Photo by High Chee's (SAI)
Photo by Terumi Tsuji





ドイツ・プログレッシブシーンの2大スター、D-Nox と Beckers。個々にDJ/プロデューサーとして活動をしていた彼らが 「D-Nox&Beckers」 としてタグを組み、'07年にデビューアルバム "Left Behind" をリリースした。その後は日本の Ground Beat, S.O.S を筆頭に、世界中のフェスティバルやクラブからのオファーが殺到、今ではプログレッシブファンのみならず、テクノファンをも唸らす人気っぷりだ。年に2、3回は来日するほどの親日家の彼らだが、意外なことに大阪には Beckers が来たことがあるだけで、D-Nox そして D-Nox&Beckers としての来阪は今回が初めて。しかもライブだけではなく、D-Nox そして Beckers それぞれのDJセットが楽しめるとのことで、生憎の悪天候にも関わらず多くのファンが TRIANGLE へ駆けつけた。
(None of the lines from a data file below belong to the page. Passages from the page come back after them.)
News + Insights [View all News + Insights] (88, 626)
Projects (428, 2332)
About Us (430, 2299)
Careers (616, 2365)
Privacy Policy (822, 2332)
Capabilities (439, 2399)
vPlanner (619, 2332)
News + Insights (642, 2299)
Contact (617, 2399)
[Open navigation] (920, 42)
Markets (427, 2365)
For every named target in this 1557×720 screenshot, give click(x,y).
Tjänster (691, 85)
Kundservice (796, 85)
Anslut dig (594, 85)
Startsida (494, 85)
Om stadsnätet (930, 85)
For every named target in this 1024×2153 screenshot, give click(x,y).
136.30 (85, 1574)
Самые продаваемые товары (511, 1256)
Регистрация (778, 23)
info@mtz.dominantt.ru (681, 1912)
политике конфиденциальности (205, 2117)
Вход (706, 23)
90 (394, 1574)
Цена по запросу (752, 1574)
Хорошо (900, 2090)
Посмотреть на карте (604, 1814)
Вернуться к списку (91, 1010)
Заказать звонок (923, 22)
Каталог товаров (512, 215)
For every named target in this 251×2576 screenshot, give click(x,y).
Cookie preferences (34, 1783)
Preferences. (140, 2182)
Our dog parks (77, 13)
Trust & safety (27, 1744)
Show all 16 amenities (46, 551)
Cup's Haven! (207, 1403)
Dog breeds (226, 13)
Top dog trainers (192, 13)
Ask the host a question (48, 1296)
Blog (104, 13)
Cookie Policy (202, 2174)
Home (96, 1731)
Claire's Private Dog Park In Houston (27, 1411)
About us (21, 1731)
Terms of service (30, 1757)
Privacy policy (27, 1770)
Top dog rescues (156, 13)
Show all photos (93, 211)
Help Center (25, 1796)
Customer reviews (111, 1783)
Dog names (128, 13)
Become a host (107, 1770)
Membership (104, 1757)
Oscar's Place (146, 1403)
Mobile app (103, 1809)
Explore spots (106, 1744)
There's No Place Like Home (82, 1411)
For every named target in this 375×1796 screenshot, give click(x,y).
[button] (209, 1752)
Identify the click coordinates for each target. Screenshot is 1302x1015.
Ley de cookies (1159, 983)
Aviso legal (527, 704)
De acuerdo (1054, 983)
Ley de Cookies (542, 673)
12時過ぎにフロアへ着くと、ちょうど Beckers の DJセットがスタート。D-Nox&Beckers 名義のセットが増えてからは、ソロのプレイも多少テクノ寄りにはなってきているが、やはり根底にあるのは生粋のトランス魂。バリバリのサイケデリックでもなく、憂いを帯びたプログレッシブでもない、子宮に響く低音トランス。腰に来るベースとテクノの上音が絶妙なバランスだ。早くもフロアは汗だくの踊り子で溢れており、この日を待ちわびていたオーディエンスの気合いが十分すぎるほど伝わってくる。このペースで行くと最後まで体力が持たないと判断し、一旦5階ルーフトップフロアへ移動。


5階では TRIANGLE の看板テクノパーティーTetralogistics のレジデント、YASUHISA がディープなハウスをスピン中。通常雨天時は、隣接する VIP ルーム内に DJ ブースを組むことが多いのだが、この日は大きなビニールシートで天井部分をカバーし、雨でもオープンエアで音を楽しめるよう工夫がされていた。雨音の中聴くハウスはなかなか気持ちよく、寒さも忘れしばらく新鮮な空気と共に音を楽しんだ。なお、2月中旬から TRIANGLE の3階メインフロアは全面禁煙となった。大阪ではまだまだフロアが禁煙のクラブが少ないため、ノンスモーカーには嬉しいニュースだ。4階のラウンジエリアでの喫煙は可能とのことだが、今後はスモーカーの人たちは是非とも5階に足を運んで欲しい。海外ではクラブの外でタバコを吸うのが当たり前となって来ているし、それより何よりジャクジーのあるラグジュアリーな屋上にスモーカーが集まり、お酒と音を楽しむというのはとてもクールなのではないだろうか?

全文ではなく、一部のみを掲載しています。